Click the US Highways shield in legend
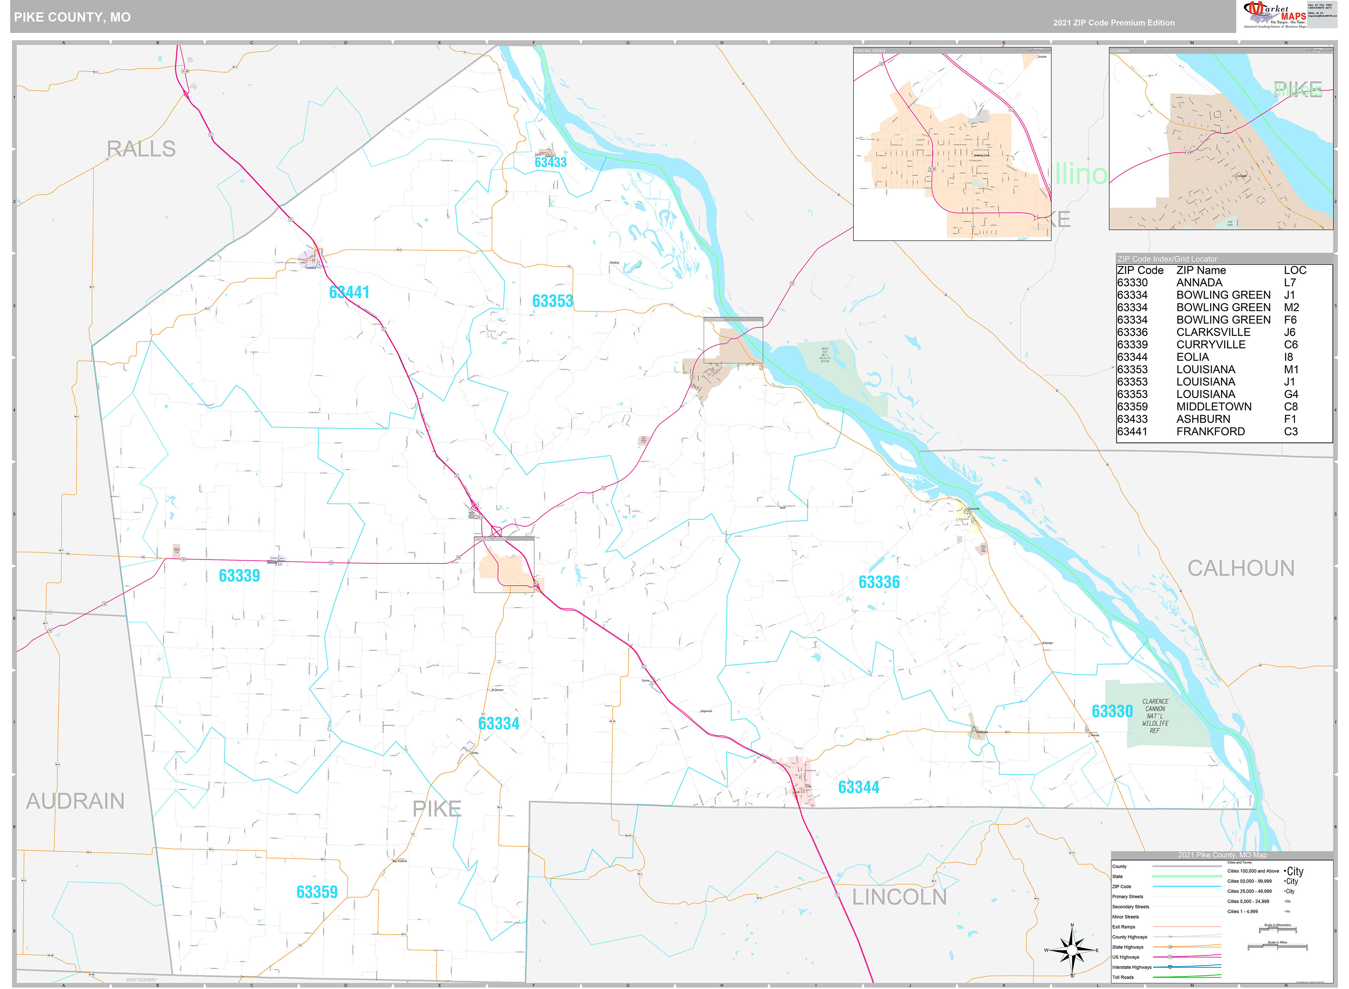This screenshot has width=1349, height=989. pyautogui.click(x=1171, y=957)
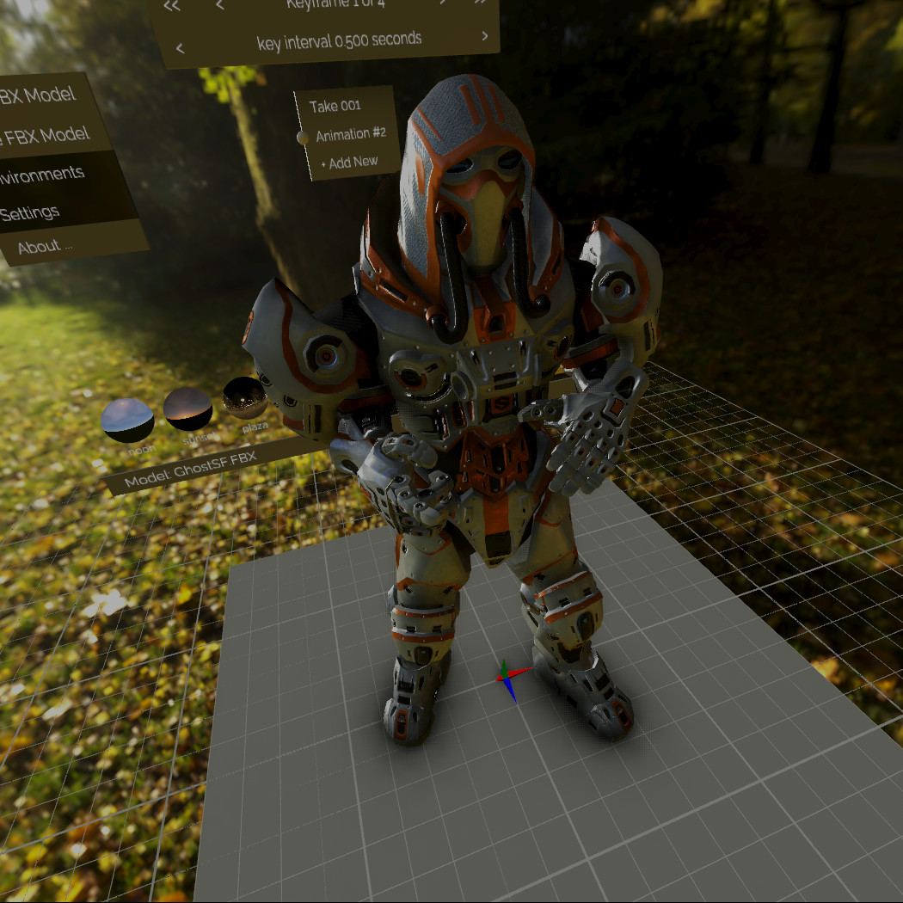Select the plaza environment sphere

[247, 399]
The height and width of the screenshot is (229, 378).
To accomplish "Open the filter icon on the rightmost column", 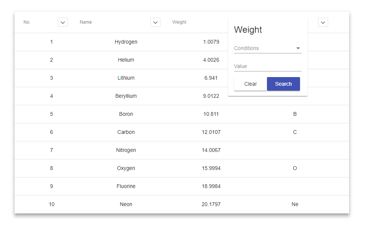I will click(323, 22).
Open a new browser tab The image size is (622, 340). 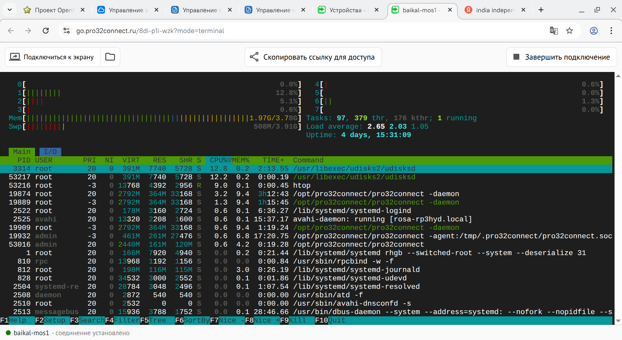tap(541, 10)
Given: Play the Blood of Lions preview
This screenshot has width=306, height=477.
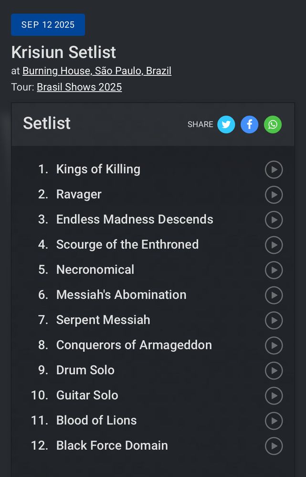Looking at the screenshot, I should click(274, 421).
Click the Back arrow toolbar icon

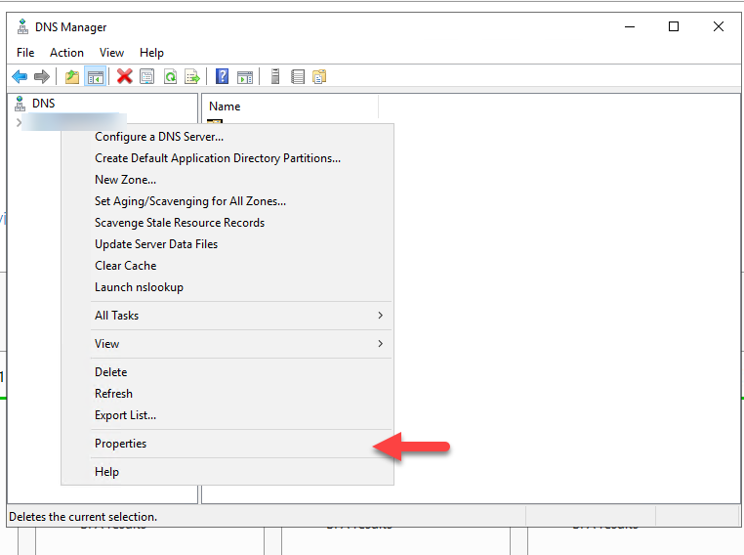[x=20, y=76]
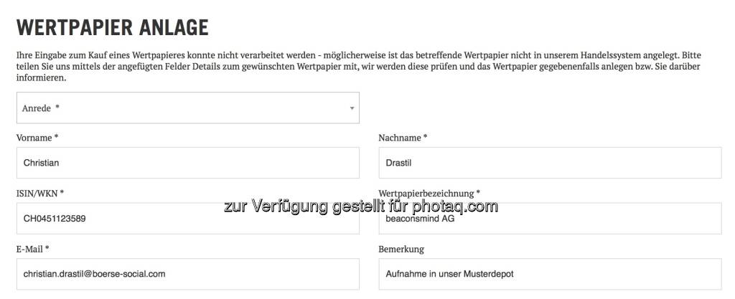Screen dimensions: 735x299
Task: Focus the Nachname field containing Drastil
Action: 549,163
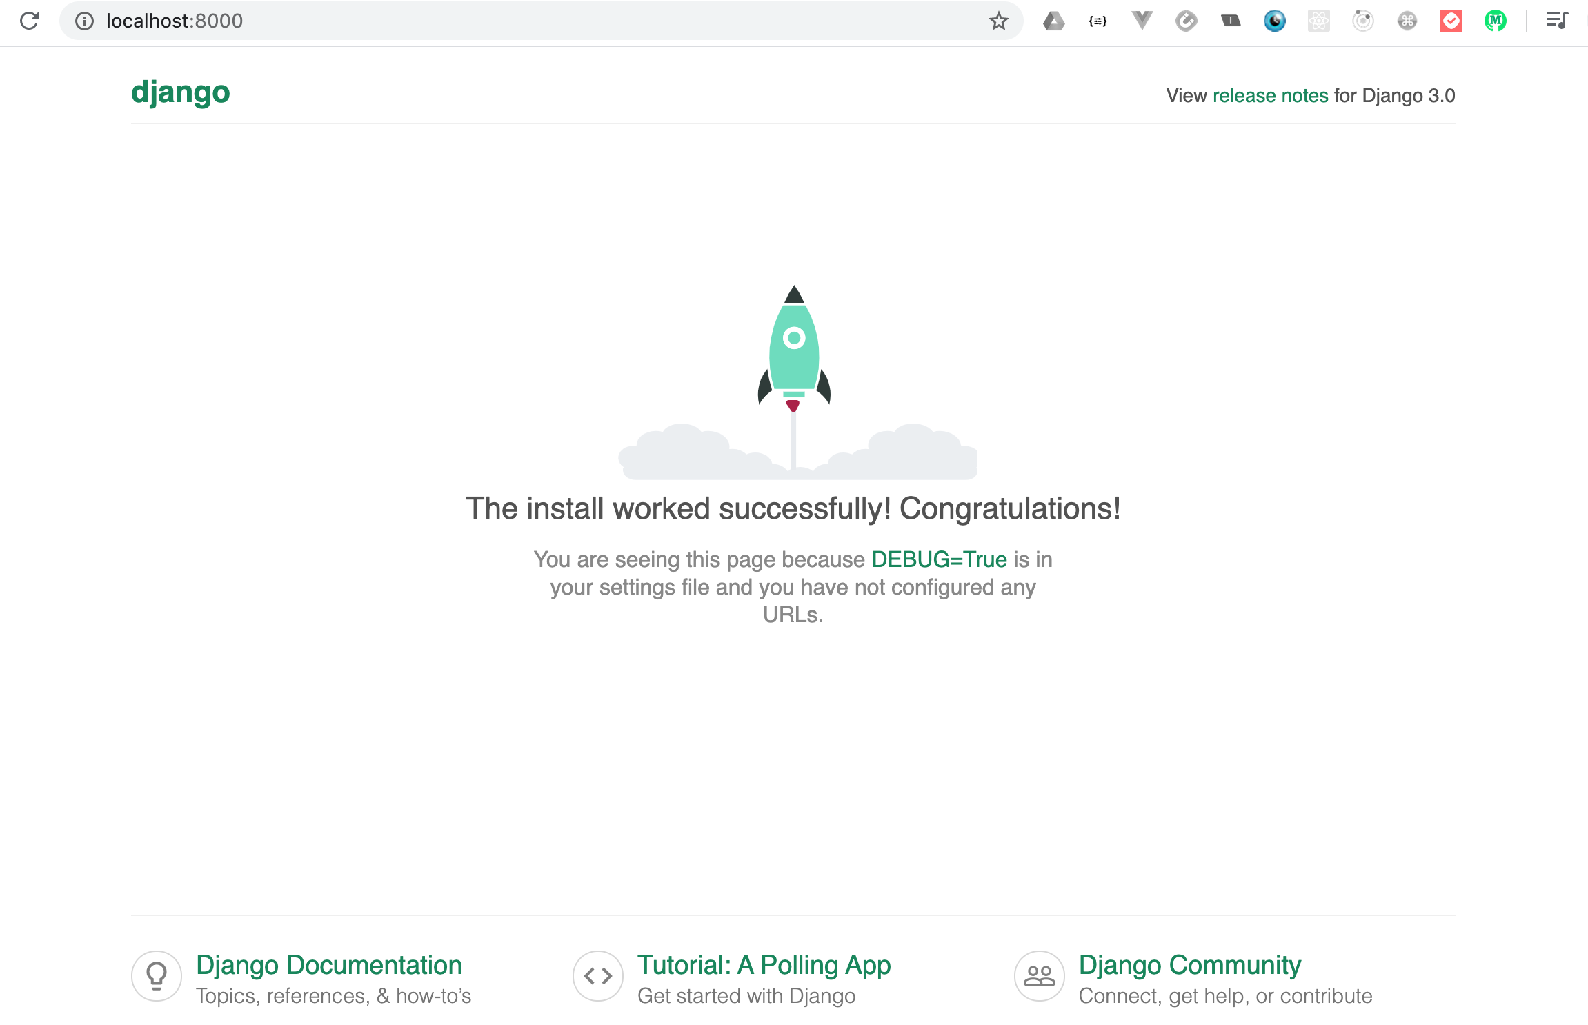The image size is (1588, 1025).
Task: Open the keyboard shortcut command extension
Action: (x=1407, y=21)
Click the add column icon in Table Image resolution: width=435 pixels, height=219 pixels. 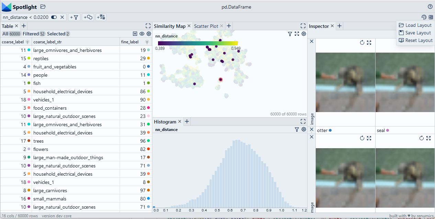pos(135,34)
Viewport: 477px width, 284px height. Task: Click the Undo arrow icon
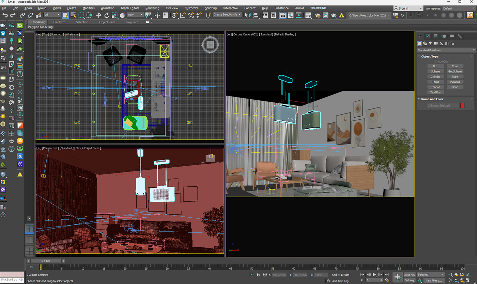pyautogui.click(x=5, y=15)
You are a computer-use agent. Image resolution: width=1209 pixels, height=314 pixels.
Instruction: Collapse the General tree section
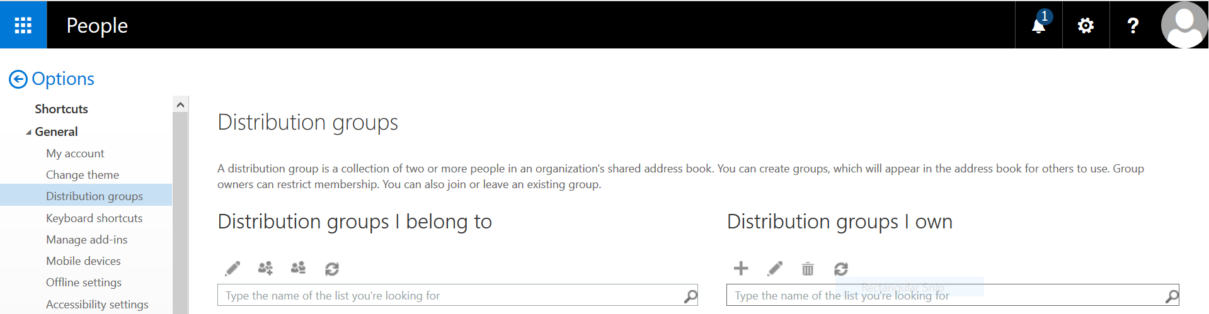point(28,132)
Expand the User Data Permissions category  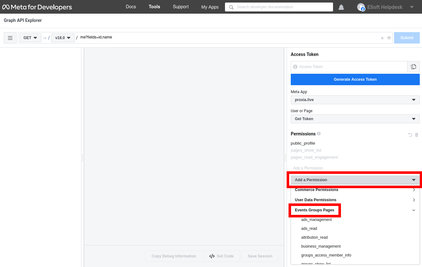coord(355,200)
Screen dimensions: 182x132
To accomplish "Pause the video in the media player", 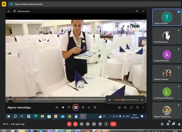I will (76, 107).
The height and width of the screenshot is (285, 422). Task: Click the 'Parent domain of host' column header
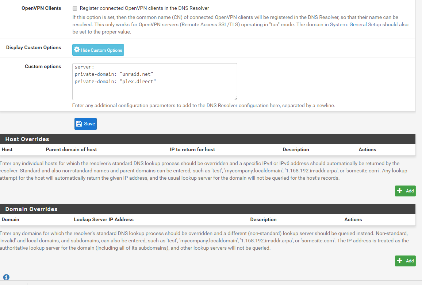click(x=71, y=150)
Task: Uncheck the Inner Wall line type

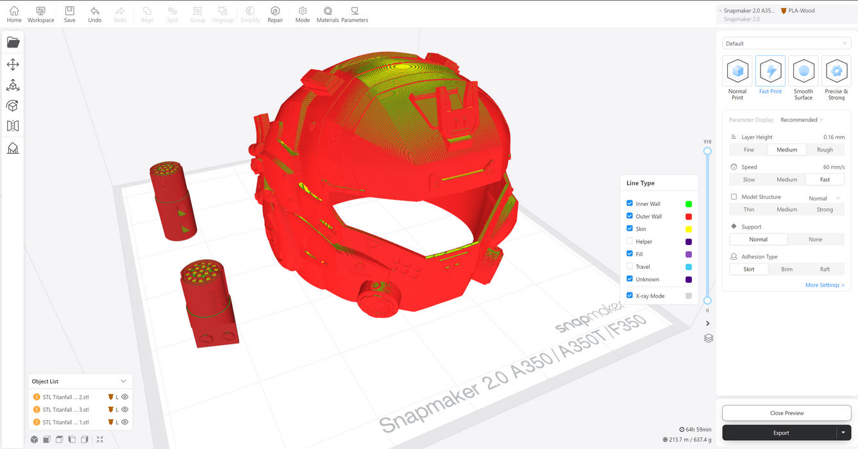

--------------------

# Instruction
Repeat the lines from the one containing "The height and width of the screenshot is (285, 422)." through the last line, both ends included, and leave out the pictures.

# Output of the exercise
The height and width of the screenshot is (285, 422). Task: Click the 'Parent domain of host' column header
click(x=71, y=150)
Task: Uncheck the Inner Wall line type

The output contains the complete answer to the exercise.